**WHAT THE TASK REQUIRES**
Take the entries that follow and write them out again, word for word.

╭──

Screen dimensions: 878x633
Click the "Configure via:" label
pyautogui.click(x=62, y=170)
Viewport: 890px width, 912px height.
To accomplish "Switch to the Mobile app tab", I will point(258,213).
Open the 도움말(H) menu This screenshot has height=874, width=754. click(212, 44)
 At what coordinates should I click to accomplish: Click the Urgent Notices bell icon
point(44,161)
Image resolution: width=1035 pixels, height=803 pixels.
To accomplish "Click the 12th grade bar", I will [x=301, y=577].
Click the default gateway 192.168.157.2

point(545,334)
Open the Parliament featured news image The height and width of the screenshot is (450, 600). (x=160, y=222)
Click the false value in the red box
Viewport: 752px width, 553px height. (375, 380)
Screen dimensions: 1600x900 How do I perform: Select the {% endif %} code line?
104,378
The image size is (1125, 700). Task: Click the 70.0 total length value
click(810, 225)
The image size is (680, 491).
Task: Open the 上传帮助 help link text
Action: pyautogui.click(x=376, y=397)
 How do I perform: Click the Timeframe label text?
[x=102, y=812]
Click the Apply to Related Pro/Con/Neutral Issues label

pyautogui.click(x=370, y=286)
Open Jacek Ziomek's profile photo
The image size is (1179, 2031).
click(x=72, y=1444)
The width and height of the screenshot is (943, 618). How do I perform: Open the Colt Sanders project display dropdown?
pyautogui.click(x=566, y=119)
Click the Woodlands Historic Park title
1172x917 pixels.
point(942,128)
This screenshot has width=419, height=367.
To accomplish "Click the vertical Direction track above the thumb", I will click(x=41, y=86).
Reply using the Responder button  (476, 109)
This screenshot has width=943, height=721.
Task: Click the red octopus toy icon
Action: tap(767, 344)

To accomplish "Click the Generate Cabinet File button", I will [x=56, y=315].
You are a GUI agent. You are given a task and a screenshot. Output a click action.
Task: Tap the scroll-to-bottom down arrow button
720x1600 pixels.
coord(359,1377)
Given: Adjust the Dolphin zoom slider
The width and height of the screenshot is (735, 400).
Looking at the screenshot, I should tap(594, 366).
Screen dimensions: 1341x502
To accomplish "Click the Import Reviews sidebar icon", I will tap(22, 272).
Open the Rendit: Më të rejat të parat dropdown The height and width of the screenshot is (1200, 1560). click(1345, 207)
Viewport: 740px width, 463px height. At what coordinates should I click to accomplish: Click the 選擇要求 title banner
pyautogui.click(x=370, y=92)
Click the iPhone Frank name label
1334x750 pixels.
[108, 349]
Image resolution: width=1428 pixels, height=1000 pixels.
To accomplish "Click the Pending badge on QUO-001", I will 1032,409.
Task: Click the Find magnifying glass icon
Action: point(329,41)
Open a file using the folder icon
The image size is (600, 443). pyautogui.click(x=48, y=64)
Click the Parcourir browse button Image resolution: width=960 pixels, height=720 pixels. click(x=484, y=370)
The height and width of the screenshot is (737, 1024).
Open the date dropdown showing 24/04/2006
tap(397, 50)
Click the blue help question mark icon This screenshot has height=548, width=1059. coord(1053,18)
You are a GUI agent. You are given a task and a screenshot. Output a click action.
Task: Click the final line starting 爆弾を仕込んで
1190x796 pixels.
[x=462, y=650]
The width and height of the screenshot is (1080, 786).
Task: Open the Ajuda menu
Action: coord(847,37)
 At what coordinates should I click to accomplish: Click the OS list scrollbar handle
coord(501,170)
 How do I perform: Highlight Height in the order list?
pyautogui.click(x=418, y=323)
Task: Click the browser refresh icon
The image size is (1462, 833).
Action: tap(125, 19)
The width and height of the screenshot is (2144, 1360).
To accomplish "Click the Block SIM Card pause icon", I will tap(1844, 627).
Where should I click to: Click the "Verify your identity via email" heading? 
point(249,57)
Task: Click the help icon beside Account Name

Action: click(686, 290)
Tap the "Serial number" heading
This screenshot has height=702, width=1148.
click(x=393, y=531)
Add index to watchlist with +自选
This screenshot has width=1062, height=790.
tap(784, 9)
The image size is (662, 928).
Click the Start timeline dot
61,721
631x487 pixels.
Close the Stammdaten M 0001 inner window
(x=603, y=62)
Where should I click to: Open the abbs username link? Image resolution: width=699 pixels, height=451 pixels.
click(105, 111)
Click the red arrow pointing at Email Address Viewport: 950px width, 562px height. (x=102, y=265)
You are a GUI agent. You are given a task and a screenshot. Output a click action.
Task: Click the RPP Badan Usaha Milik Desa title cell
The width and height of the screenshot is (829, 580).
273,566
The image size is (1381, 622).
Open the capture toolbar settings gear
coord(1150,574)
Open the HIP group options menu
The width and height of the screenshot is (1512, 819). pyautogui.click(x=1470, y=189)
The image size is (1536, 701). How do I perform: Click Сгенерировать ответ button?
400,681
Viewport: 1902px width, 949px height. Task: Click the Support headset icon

╰──

**SOLUTION**
Screen dimensions: 878x633
Click the "Configure via:" label
pyautogui.click(x=62, y=170)
Viewport: 890px width, 912px height.
To accomplish "Switch to the Mobile app tab", I will point(258,213).
Open the 도움말(H) menu This screenshot has height=874, width=754. click(212, 44)
 At what coordinates should I click to accomplish: Click the Urgent Notices bell icon
point(44,161)
Image resolution: width=1035 pixels, height=803 pixels.
To accomplish "Click the 12th grade bar", I will [x=301, y=577].
Click the default gateway 192.168.157.2

point(545,334)
Open the Parliament featured news image The height and width of the screenshot is (450, 600). (x=160, y=222)
Click the false value in the red box
Viewport: 752px width, 553px height. (375, 380)
Screen dimensions: 1600x900 How do I perform: Select the {% endif %} code line?
104,378
The image size is (1125, 700). Task: Click the 70.0 total length value
click(810, 225)
The image size is (680, 491).
Task: Open the 上传帮助 help link text
Action: pyautogui.click(x=376, y=397)
 How do I perform: Click the Timeframe label text?
[x=102, y=812]
Click the Apply to Related Pro/Con/Neutral Issues label

pyautogui.click(x=370, y=286)
Open Jacek Ziomek's profile photo
The image size is (1179, 2031).
click(x=72, y=1444)
The width and height of the screenshot is (943, 618). How do I perform: Open the Colt Sanders project display dropdown?
pyautogui.click(x=566, y=119)
Click the Woodlands Historic Park title
1172x917 pixels.
point(942,128)
This screenshot has width=419, height=367.
To accomplish "Click the vertical Direction track above the thumb", I will click(x=41, y=86).
Reply using the Responder button  (476, 109)
This screenshot has width=943, height=721.
Task: Click the red octopus toy icon
Action: tap(767, 344)

To accomplish "Click the Generate Cabinet File button", I will [x=56, y=315].
You are a GUI agent. You are given a task and a screenshot. Output a click action.
Task: Tap the scroll-to-bottom down arrow button
720x1600 pixels.
coord(359,1377)
Given: Adjust the Dolphin zoom slider
The width and height of the screenshot is (735, 400).
Looking at the screenshot, I should tap(594, 366).
Screen dimensions: 1341x502
To accomplish "Click the Import Reviews sidebar icon", I will tap(22, 272).
Open the Rendit: Më të rejat të parat dropdown The height and width of the screenshot is (1200, 1560). click(1345, 207)
Viewport: 740px width, 463px height. At what coordinates should I click to accomplish: Click the 選擇要求 title banner
pyautogui.click(x=370, y=92)
Click the iPhone Frank name label
1334x750 pixels.
[108, 349]
Image resolution: width=1428 pixels, height=1000 pixels.
To accomplish "Click the Pending badge on QUO-001", I will 1032,409.
Task: Click the Find magnifying glass icon
Action: point(329,41)
Open a file using the folder icon
The image size is (600, 443). pyautogui.click(x=48, y=64)
Click the Parcourir browse button Image resolution: width=960 pixels, height=720 pixels. click(x=484, y=370)
The height and width of the screenshot is (737, 1024).
Open the date dropdown showing 24/04/2006
tap(397, 50)
Click the blue help question mark icon This screenshot has height=548, width=1059. coord(1053,18)
You are a GUI agent. You are given a task and a screenshot. Output a click action.
Task: Click the final line starting 爆弾を仕込んで
1190x796 pixels.
[x=462, y=650]
The width and height of the screenshot is (1080, 786).
Task: Open the Ajuda menu
Action: coord(847,37)
 At what coordinates should I click to accomplish: Click the OS list scrollbar handle
coord(501,170)
 How do I perform: Highlight Height in the order list?
pyautogui.click(x=418, y=323)
Task: Click the browser refresh icon
The image size is (1462, 833).
Action: tap(125, 19)
The width and height of the screenshot is (2144, 1360).
To accomplish "Click the Block SIM Card pause icon", I will tap(1844, 627).
Where should I click to: Click the "Verify your identity via email" heading? 
point(249,57)
Task: Click the help icon beside Account Name

Action: click(686, 290)
Tap the "Serial number" heading
This screenshot has height=702, width=1148.
click(x=393, y=531)
Add index to watchlist with +自选
This screenshot has width=1062, height=790.
tap(784, 9)
The image size is (662, 928).
Click the Start timeline dot
61,721
631x487 pixels.
Close the Stammdaten M 0001 inner window
(x=603, y=62)
Where should I click to: Open the abbs username link? Image resolution: width=699 pixels, height=451 pixels.
click(105, 111)
Click the red arrow pointing at Email Address Viewport: 950px width, 562px height. (x=102, y=265)
You are a GUI agent. You are given a task and a screenshot. Output a click action.
Task: Click the RPP Badan Usaha Milik Desa title cell
The width and height of the screenshot is (829, 580).
273,566
The image size is (1381, 622).
Open the capture toolbar settings gear
coord(1150,574)
Open the HIP group options menu
The width and height of the screenshot is (1512, 819). pyautogui.click(x=1470, y=189)
The image size is (1536, 701). How do I perform: Click Сгенерировать ответ button?
400,681
Viewport: 1902px width, 949px height. Task: Click the Support headset icon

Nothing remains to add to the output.